A1 - Injection

Injection flaws, such as SQL, OS, and LDAP injection, occur when untrusted data is sent to an interpreter as part of a command or query. The attacker’s hostile data can trick the interpreter into executing unintended commands or accessing unauthorized data.

Profense detects and blocks injection attacks through validation of user input using either negative or positive security policies.

A2 - Cross Site Scripting (XSS)

XSS flaws occur whenever an application takes untrusted data and sends it to a web browser without proper validation and escaping. XSS allows attackers to execute scripts in the victim’s browser which can hijack user sessions, deface web sites, or redirect the user to malicious sites.

Profense detects and blocks Cross Site Scripting (XSS) attacks through validation of user input using either negative or positive security policies.

A3 - Broken Authentication and Session Management

Application functions related to authentication and session management are often not implemented correctly, allowing attackers to compromise passwords, keys, session tokens, or exploit other implementation flaws to assume other users’ identities.

Session cookies are bound to client IPs by issuing a validation cookie containing a cryptographic token (a checksum) which validates that the client IP is the one the session token was originally issued to. In order for an attacker to perform session attacks he also have to steal the IP address of the target or give his IP to the target in case of session fixation attacks.

A4 - Insecure Direct Object Reference

A direct object reference occurs when a developer exposes a reference to an internal implementation object, such as a file, directory, or database key. Without an access control check or other protection, attackers can manipulate these references to access unauthorized data.

Profense detects and blocks Insecure Direct Object Reference attacks through validation of user input using positive security policies.

Additionally negative policies can be defined blocking direct access to directories or files (like for instance /admin/).

A5 - Cross Site Request Forgery (CSRF)

A CSRF attack forces a logged-on victim’s browser to send a forged HTTP request, including the victim’s session cookie and any other automatically included authentication information, to a vulnerable web application. This allows the attacker to force the victim’s browser to generate requests the vulnerable application thinks are legitimate requests from the victim.
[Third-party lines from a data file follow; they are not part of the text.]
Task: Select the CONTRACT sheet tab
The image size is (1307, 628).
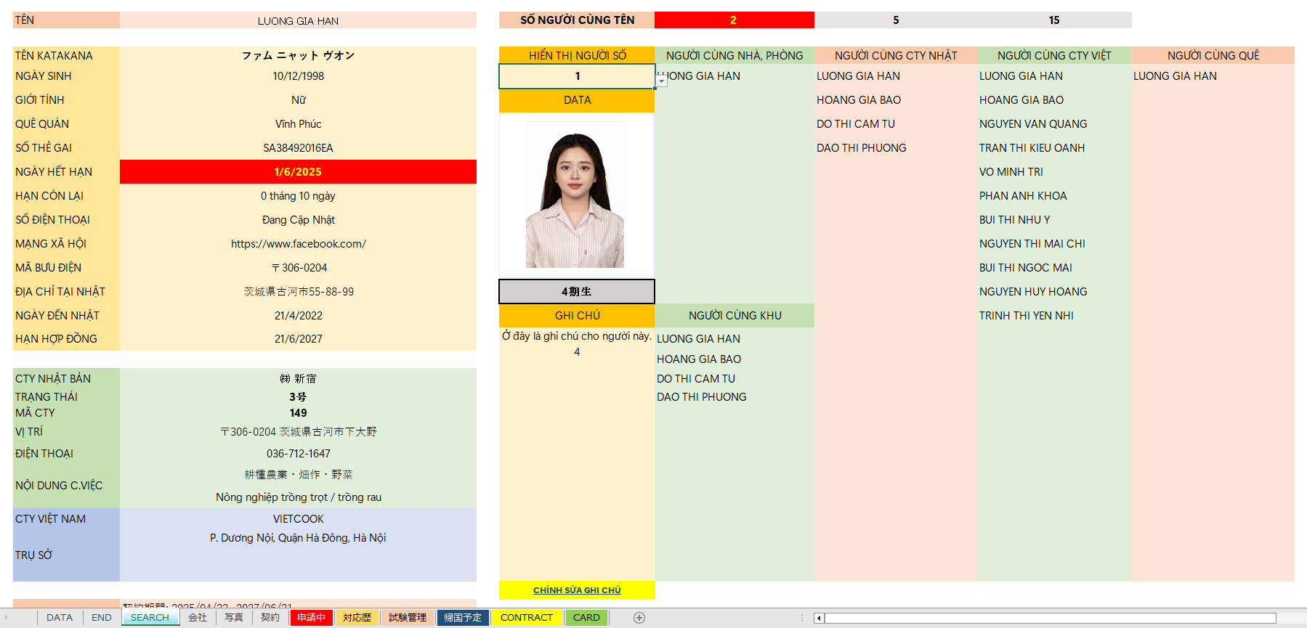Action: tap(526, 618)
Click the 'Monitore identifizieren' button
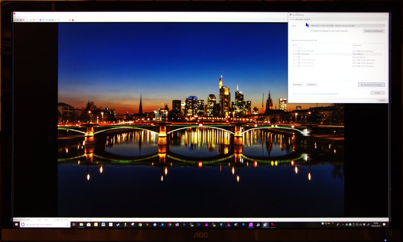Viewport: 403px width, 242px height. pos(374,31)
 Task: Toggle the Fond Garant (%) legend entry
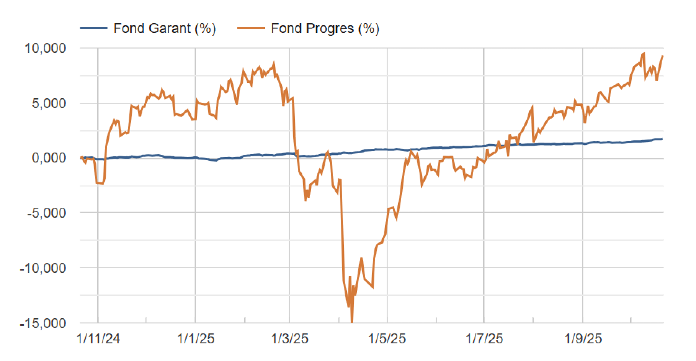(165, 28)
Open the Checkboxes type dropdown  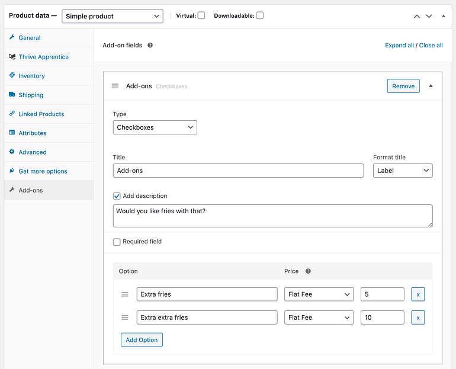pyautogui.click(x=155, y=127)
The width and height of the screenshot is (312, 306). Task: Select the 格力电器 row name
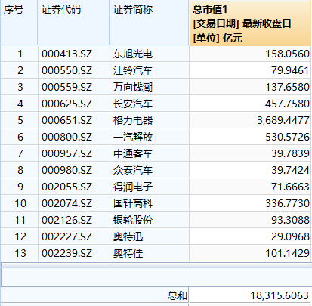pyautogui.click(x=150, y=120)
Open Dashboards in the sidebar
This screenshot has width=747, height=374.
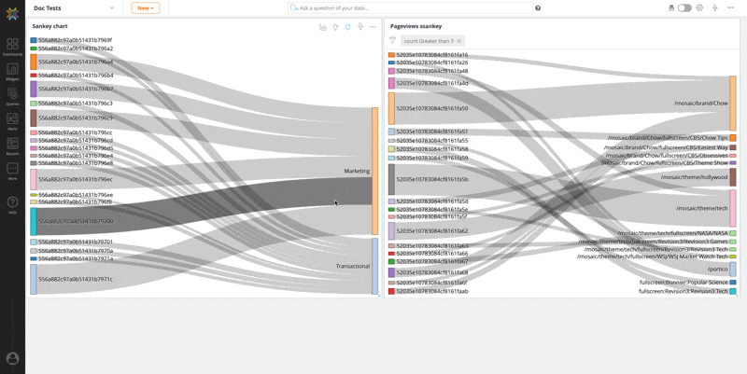12,46
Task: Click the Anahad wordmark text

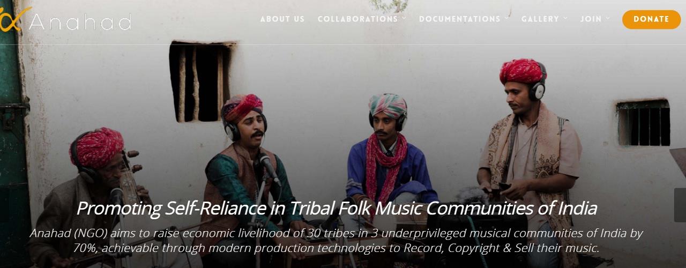Action: point(80,22)
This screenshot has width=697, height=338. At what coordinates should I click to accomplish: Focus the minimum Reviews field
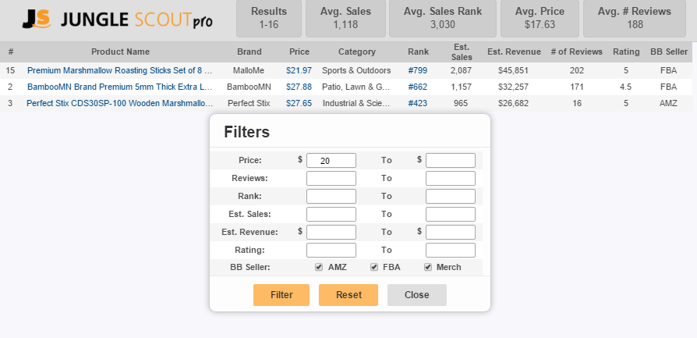click(x=331, y=178)
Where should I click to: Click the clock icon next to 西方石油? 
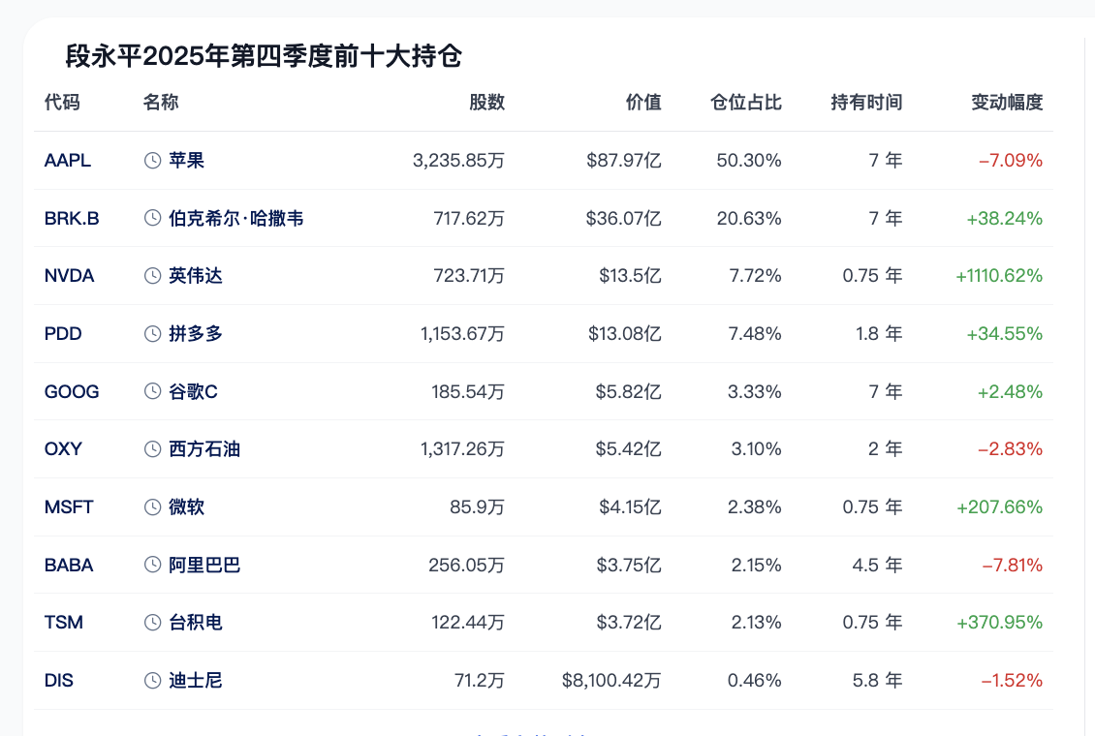point(152,449)
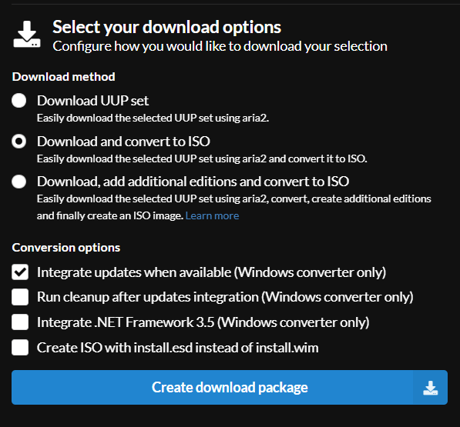Click the Conversion options section heading

tap(66, 248)
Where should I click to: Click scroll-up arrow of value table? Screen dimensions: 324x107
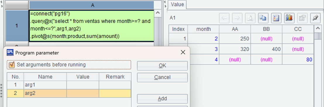click(x=317, y=29)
Profense protects against session hijacking and CSRF attacks by injecting cryptographic validation cookies and parameters to responses from the web system.

Forms issued by an application in the web system are bound to the session through insertion of a form validation parameter containing a cryptographic token which proves that the action formulator (the application issuing the page containing a form) is in fact part of the web system protected by Profense. This provides very strong protection against CSRF attacks as the attacker, in order to forge a request, have to know the validation token for the form action for the current session.

A6 - Security misconfiguration

Good security requires having a secure configuration defined and deployed for the application, frameworks, application server, web server, database server, and platform. All these settings should be defined, implemented, and maintained as many are not shipped with secure defaults. This includes keeping all software up to date, including all code libraries used by the application.

Web server cloaking and customizable HTTP error handling and interception completely shield web servers from direct Internet access and defeat fingerprinting attacks.

URL blocking and support for strong authentication and authorization prevent or control access to critical resources.

A7 - Insecure Cryptographic Storage

Many web applications do not properly protect sensitive data, such as credit cards, SSNs, and authentication credentials, with appropriate encryption or hashing. Attackers may steal or modify such weakly protected data to conduct identity theft, credit card fraud, or other crimes.

Data leak prevention filters outgoing traffic and blocks or masks sensitive information.

A8 - Failure to Restrict URL Access

Many web applications check URL access rights before rendering protected links and buttons. However, applications need to perform similar access control checks each time these pages are accessed, or attackers will be able to forge URLs to access these hidden pages anyway.

Access to resources requiring a valid user session from unauthenticated users (users without a valid session) is detected and blocked by Profense.

Resource access authorization can be enabled for web applications as well as static files like XML and PDF.

A9 - Insufficient Transport Layer Protection

Applications frequently fail to authenticate, encrypt, and protect the confidentiality and integrity of sensitive network traffic. When they do, they sometimes support weak algorithms, use expired or invalid certificates, or do not use them correctly.

Profense provides an HTTPS frontend to web resources transforming an HTTP Web site into an encrypted HTTPS site without having to change any code.

Additionally HTTP (cleartext) requests can be redirected use HTTPS.